[Records supplied]

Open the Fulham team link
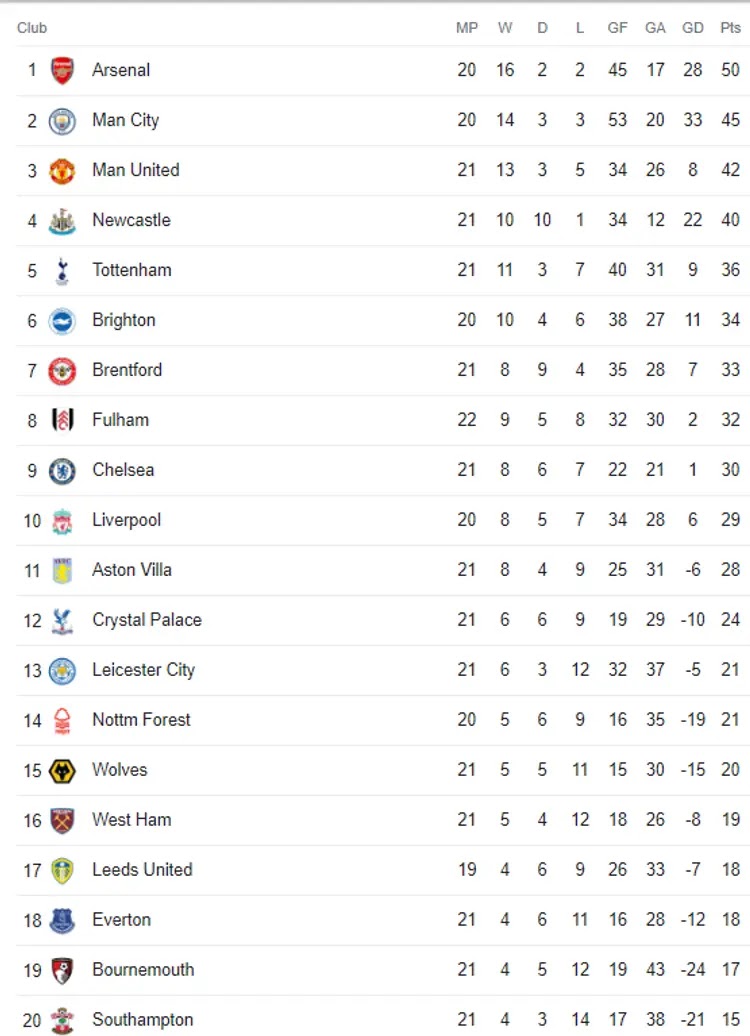(x=120, y=420)
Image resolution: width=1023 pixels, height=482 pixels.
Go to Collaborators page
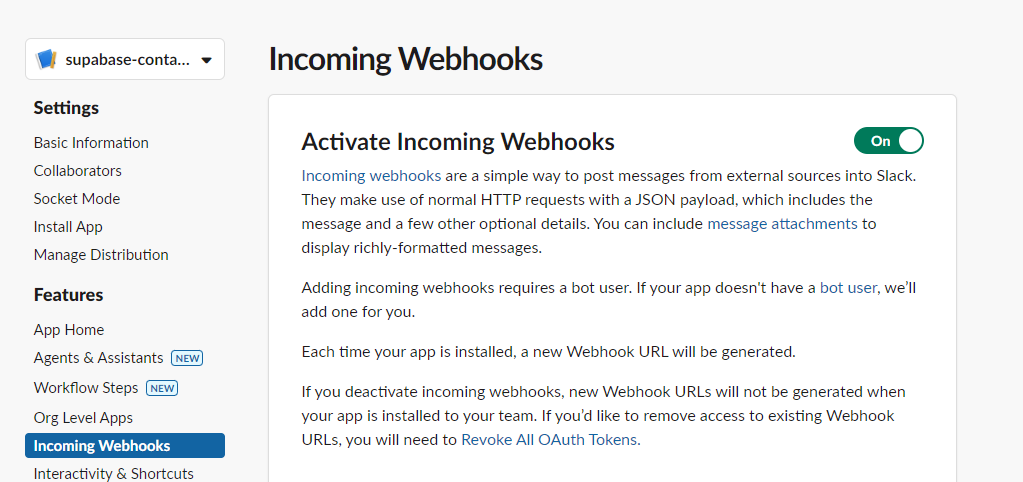point(77,171)
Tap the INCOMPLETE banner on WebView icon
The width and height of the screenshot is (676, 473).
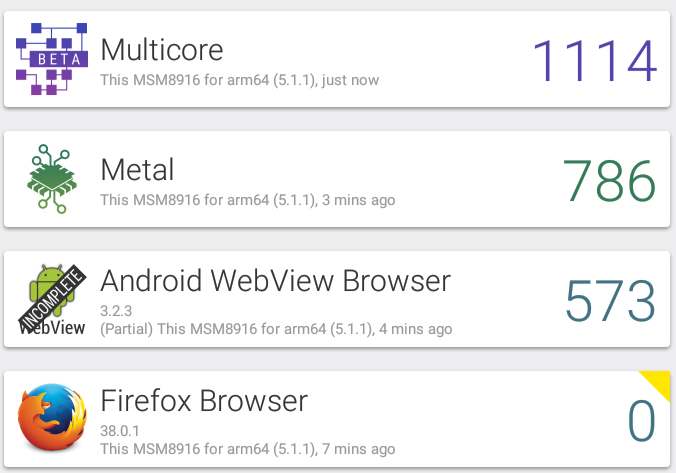[52, 299]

[/Records supplied]

Exercise brief
Print all the entries exactly as they appear, without the pictures.

Solved exercise
Open the Fulham team link
(x=120, y=420)
Image resolution: width=1023 pixels, height=482 pixels.
Go to Collaborators page
point(77,171)
Tap the INCOMPLETE banner on WebView icon
The width and height of the screenshot is (676, 473).
[52, 299]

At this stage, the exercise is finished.